2.2.2 Tebu Transgenik dan Permasalahannya Tanaman transgenik merupakan suatu produk rekayasa genetika melalui transformasi gen dari makhluk hidup lain ke dalam tanaman dengan tujuan untuk menghasilkan tanaman baru dengan sifat yang lebih unggul dari tanaman sebelumnya. Pembuatan tanaman transgenik diharapkan mampu membantu memenuhi kebutuhan pangan penduduk. Tanaman transgenik ini dibuat dengan
cara menyisipkan gen, yang disebut transgene, yang telah diidentifikasi ke dalam sel tanaman target (Susiyanti, 2003). Salah satu contoh dari tanaman tersebut adalah tebu yang telah disisipi gen fitasi. Gen fitase yang telah disisipkan diharapkan mampu meningkatkan ketersediaan fosfor (P) di dalam jaringan tanaman dengan cara mengubah asam fitat (bentuk P-organik yang sukar digunakan tanaman) dalam jaringan tanaman menjadi P dalam bentuk dapat digunakan oleh tanaman (Susiyanti et al., 2007). Unsur P merupakan salah satu unsur hara makro esensial yang diperlukan tanaman. Kekurangan unsur ini akan menyebabkan tanaman tidak mampu untuk menyerap unsur hara lainnya. Peranan P dalam pada tanaman yaitu : (1) berpengaruh pada proses pembelahan sel dan pembentukan lemak dan albumin; (2) berperan dalam pembentukan bunga, buah dan biji; (3) berperan dalam kematangan tanaman, melawan pengaruh nitrogen; (4) berpengaruh pada perkembangan akar halus dan rambut akar; (5) membuat tanaman tidak mudah rebah; (6) menyebabkan tanaman lebih tahan terhadap penyakit.
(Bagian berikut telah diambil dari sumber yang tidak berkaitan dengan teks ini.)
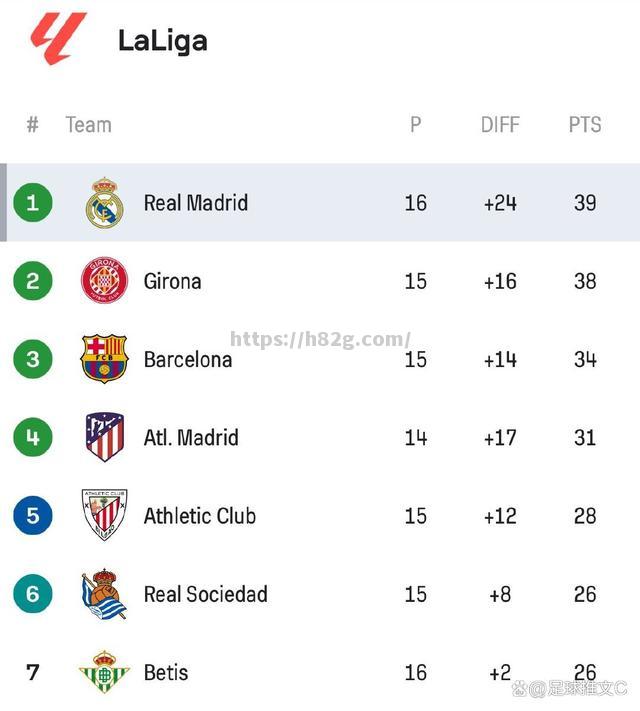The width and height of the screenshot is (640, 711).
Task: Click the blue rank 5 badge
Action: coord(33,515)
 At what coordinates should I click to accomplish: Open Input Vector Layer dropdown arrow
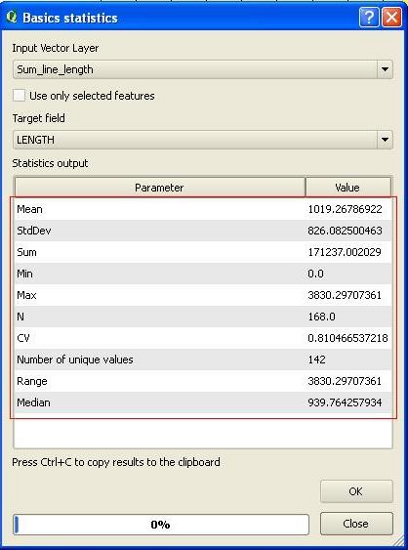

Sayangnya, ketersediaan P baik di dalam tanah maupun dalam jaringan tanaman rendah (Soepardi, 1983). Menurut Nurhasanah (2007), pada dasarnya tebu telah memiliki enzim fitase alami, tetapi dalam jumlah yang kecil. Susiyanti et al. (2007) mengatakan bahwa penyisipan gen fitase pada tebu akan meningkatkan aktifitas enzim fitase. Peningkatan ini sejalan dengan peningkatan kadar P dalam jaringan tanaman. Meningkatnya kadar P dalam tanaman akan berpengaruh terhadap perkembangan akar seperti peningkatan produksi rambut akar, eksudat akar, pengambilan hara oleh akar, serta meningkatnya interaksi akar dengan fungi Mikoriza (Lambers et al., 2006). Secara umum, tanaman transgenik di satu sisi membawa manfaat tetapi di sisi yang lain juga memiliki dampak negatif. Beberapa dampak negatif tanaman transgenik yaitu terjadinya silang luar, munculnya hama target yang tahan terhadap
insekstisida,
munculnya
resiko
terhadap
organisme
non-target,
munculnya resiko penyebaran gen dari tanaman transgenik kepada tanaman lain yang non-transgenik, dan juga kemungkinan memunculkan dampak negatif terhadap ekologi tanah (Santosa, 2000). Menurut Yayasan IDEP (2009), tanaman
transgenik dapat turut mempengaruhi keberadaan mikrob berguna bagi tanah yang pada akhirnya akan turut mempengaruhi ekologi tanah. Sebagai contoh adalah tanaman transgenik Bt, dimana gen Bt dari tanaman tersebut berpindah ke mikrob tanah yang berguna sehingga mempengaruhi ekologi dan kesuburan tanah.